Working exclusively with used books (unless a commission warrants otherwise), Salazar has created a series of word sculptures (featuring inspirational words such as “Dream”, “Read”, “Faith” and “Love”) through painstaking hand cutting and origami folding. Salazar is a completely self-taught artist, and at first glance his work appears to be laser cut — like artist Scott Campbell’s stacks of dollar bills — but in reality each piece takes up to two weeks to intricately fold by hand. He often plays with the title of the book, such as carving a recycle symbol in a book called “A World without Trees.”

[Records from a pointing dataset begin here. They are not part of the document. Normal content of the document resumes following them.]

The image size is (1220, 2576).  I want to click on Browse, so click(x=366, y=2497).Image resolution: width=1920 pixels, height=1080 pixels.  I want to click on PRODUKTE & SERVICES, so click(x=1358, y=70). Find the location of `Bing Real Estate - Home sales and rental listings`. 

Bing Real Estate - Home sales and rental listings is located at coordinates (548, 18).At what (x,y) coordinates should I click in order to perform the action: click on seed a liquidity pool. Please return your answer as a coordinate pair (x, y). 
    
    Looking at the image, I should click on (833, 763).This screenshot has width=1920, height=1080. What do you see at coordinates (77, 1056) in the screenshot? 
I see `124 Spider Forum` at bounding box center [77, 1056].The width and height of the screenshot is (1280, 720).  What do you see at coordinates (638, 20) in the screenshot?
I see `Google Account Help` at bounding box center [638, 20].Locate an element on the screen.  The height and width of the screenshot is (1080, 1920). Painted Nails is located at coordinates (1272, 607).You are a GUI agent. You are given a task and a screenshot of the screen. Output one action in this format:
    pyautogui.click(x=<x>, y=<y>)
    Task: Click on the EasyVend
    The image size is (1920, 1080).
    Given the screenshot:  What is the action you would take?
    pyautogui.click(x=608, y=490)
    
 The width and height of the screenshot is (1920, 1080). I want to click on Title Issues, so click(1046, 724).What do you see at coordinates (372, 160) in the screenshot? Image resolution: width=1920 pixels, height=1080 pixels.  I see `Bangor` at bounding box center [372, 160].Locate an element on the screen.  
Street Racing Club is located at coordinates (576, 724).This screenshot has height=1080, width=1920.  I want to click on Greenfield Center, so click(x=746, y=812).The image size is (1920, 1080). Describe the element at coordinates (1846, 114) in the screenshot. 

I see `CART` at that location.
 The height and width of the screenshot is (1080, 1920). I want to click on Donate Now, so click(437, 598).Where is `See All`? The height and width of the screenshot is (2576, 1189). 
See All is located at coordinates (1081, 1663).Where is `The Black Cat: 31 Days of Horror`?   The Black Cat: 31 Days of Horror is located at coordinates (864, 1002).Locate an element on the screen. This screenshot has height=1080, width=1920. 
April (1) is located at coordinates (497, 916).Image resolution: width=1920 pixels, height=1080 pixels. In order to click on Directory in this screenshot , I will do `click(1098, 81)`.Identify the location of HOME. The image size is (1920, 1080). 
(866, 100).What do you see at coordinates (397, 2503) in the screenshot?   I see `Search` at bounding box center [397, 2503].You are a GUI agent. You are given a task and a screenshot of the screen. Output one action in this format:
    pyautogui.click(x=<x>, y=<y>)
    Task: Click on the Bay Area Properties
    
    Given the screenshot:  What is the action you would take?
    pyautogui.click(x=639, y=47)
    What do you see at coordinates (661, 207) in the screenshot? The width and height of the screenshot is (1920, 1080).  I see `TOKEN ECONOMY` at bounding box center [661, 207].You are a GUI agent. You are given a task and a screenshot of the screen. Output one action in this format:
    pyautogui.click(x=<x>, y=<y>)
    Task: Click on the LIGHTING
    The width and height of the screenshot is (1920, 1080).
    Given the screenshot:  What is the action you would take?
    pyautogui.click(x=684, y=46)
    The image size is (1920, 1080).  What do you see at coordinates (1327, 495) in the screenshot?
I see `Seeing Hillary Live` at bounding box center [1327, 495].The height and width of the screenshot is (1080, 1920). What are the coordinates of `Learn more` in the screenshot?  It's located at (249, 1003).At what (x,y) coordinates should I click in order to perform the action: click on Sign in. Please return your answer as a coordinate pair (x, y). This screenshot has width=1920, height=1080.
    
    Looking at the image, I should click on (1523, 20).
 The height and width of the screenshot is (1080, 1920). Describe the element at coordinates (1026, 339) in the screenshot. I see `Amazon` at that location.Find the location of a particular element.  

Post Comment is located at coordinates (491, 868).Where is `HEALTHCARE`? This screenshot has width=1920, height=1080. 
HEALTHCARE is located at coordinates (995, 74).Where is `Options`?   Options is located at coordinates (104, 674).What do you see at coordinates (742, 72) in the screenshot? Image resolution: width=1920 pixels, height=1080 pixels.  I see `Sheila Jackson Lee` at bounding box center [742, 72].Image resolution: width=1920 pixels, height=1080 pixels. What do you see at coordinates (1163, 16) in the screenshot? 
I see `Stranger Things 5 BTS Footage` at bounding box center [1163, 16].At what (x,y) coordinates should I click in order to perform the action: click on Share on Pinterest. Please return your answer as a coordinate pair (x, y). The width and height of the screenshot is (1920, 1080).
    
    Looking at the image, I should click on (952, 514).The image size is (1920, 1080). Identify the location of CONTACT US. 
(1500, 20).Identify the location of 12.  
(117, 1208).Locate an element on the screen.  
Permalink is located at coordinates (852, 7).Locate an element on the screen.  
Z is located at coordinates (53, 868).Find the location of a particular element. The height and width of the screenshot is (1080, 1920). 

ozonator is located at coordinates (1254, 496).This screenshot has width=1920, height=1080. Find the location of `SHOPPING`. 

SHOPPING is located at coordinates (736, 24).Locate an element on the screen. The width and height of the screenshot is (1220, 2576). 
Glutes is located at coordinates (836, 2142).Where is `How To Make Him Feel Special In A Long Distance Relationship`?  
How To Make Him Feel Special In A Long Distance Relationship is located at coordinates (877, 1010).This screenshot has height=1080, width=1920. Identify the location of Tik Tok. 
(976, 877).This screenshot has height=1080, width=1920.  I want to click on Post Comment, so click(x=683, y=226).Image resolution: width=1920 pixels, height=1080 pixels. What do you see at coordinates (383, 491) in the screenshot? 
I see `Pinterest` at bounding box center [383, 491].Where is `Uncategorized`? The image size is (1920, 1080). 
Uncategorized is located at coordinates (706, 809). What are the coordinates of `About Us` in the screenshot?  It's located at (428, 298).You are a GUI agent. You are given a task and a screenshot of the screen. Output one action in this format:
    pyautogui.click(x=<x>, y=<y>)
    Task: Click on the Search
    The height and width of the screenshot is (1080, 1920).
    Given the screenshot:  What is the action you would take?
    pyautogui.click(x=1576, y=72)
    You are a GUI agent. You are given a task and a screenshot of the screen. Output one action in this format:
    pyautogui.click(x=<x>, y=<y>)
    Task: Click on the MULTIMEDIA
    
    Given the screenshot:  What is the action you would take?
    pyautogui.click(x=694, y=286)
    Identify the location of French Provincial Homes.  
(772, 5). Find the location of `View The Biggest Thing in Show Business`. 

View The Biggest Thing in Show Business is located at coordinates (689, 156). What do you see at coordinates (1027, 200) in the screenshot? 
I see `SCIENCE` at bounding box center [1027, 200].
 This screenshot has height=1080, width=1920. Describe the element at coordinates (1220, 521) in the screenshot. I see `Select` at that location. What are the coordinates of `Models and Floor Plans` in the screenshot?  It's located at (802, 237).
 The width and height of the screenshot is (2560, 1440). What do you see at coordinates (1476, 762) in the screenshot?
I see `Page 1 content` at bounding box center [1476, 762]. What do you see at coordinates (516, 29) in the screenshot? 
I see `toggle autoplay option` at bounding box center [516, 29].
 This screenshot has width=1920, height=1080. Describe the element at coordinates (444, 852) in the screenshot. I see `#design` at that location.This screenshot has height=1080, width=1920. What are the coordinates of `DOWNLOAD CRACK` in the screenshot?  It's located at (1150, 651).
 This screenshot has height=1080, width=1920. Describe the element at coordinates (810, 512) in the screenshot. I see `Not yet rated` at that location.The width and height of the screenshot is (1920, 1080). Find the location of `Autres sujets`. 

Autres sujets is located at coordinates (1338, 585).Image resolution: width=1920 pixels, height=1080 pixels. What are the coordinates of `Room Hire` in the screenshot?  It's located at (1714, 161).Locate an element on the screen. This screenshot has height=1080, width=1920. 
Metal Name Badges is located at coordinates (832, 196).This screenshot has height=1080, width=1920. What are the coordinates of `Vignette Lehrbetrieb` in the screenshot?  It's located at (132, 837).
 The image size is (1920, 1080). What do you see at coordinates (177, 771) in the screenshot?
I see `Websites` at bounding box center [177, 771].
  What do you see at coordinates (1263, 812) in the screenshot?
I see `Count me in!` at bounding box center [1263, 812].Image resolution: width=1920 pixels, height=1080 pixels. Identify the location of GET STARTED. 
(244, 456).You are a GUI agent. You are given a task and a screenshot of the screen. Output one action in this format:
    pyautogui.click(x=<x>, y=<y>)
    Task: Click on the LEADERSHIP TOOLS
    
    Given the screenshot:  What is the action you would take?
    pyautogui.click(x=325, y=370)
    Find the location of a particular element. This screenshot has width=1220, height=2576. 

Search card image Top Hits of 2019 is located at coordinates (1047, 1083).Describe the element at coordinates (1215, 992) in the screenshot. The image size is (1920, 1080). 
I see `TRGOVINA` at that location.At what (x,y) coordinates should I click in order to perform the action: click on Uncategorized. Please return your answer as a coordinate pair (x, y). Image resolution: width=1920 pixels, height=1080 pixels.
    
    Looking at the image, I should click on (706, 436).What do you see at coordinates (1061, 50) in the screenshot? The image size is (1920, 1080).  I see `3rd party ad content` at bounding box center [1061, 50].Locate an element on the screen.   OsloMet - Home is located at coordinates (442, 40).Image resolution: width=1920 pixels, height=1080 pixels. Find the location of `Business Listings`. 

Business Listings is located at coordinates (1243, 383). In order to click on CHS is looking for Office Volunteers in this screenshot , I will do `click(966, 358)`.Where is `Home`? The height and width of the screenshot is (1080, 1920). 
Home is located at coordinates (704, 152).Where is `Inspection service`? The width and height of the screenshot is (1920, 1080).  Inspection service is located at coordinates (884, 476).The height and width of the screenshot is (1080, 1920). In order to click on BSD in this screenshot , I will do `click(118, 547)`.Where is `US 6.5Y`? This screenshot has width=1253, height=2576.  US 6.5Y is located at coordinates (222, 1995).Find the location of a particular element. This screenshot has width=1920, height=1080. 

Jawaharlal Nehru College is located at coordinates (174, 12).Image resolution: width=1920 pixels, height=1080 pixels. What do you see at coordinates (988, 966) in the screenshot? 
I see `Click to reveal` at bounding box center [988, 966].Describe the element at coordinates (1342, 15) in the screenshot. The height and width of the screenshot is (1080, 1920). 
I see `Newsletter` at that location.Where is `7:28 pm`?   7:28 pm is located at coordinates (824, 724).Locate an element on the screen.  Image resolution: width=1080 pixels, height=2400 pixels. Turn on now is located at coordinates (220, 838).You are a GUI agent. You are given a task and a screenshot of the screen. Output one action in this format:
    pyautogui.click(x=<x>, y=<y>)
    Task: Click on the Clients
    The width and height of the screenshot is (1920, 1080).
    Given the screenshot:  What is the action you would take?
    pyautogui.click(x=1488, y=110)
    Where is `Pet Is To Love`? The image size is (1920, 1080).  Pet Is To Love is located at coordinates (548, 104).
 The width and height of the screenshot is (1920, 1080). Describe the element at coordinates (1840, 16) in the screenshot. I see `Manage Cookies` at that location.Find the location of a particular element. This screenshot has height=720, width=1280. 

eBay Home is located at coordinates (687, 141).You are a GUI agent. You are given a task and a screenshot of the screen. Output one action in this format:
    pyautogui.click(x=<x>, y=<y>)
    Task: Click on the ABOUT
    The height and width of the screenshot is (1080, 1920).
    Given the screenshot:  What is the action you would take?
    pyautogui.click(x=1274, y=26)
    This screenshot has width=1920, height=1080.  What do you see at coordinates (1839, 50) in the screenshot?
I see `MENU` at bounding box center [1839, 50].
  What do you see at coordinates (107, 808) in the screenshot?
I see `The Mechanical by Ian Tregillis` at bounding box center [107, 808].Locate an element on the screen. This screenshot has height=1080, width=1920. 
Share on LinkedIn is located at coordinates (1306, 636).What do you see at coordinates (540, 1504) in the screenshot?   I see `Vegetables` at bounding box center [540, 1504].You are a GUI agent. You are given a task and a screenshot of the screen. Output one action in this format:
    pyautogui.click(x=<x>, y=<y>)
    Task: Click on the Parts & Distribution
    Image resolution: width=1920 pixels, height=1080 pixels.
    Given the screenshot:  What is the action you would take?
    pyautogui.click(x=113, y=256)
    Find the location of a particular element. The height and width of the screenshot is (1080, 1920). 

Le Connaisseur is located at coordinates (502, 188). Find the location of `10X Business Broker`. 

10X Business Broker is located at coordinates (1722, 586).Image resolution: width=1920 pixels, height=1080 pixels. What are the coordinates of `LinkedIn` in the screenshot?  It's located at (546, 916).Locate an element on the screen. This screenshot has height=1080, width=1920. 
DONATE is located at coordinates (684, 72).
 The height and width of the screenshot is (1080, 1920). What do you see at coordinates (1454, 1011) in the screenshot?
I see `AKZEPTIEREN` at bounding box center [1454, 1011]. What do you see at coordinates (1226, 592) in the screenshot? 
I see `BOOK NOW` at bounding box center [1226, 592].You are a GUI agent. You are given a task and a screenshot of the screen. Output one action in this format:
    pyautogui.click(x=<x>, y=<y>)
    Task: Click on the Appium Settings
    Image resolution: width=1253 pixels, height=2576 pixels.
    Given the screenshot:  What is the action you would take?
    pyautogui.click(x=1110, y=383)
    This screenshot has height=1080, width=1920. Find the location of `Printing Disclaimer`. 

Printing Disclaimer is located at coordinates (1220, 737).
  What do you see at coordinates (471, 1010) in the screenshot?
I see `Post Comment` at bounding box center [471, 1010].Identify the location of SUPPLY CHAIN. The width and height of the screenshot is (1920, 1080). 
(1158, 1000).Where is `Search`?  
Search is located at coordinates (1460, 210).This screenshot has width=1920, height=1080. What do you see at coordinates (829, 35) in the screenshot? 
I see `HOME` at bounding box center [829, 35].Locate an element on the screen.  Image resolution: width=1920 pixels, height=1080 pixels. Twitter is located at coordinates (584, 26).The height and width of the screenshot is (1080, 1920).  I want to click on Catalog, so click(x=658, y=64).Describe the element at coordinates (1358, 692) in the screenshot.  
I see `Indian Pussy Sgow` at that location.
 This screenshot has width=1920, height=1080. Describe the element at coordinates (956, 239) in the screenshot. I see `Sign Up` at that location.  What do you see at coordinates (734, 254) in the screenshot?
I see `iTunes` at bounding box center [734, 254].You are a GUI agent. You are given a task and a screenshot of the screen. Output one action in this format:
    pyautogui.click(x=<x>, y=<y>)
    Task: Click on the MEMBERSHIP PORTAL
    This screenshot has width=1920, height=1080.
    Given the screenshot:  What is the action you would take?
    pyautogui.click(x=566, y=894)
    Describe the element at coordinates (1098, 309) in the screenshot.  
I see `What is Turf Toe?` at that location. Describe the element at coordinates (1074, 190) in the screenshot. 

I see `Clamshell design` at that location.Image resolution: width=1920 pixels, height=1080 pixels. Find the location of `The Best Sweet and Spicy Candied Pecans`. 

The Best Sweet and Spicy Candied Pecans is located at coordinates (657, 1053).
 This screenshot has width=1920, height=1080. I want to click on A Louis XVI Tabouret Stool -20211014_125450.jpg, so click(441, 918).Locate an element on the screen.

The pieces are meant to evoke promise and inspiration. Salazar himself has taken his inspiration for his sculptures from the kitschy DIY Christmas trees made from Reader’s Digest journals in the 1960s, which were folded into a cone shape then sprayed silver or green with spray paint. Applying good old arithmetic and his trusty exacto knife, he is able to produce complex styles and fonts.
Aside from the creative outlet, Salazar is fully conscious of reducing landfill waste and recycling when creating art. He hopes that his sculptures show the world that even “art can contribute to reducing waste.”
WHY DOES THIS MATTER?
Isaac Salazar’s beautifully-crafted pieces recycle outdated textbooks into breathtaking works of art.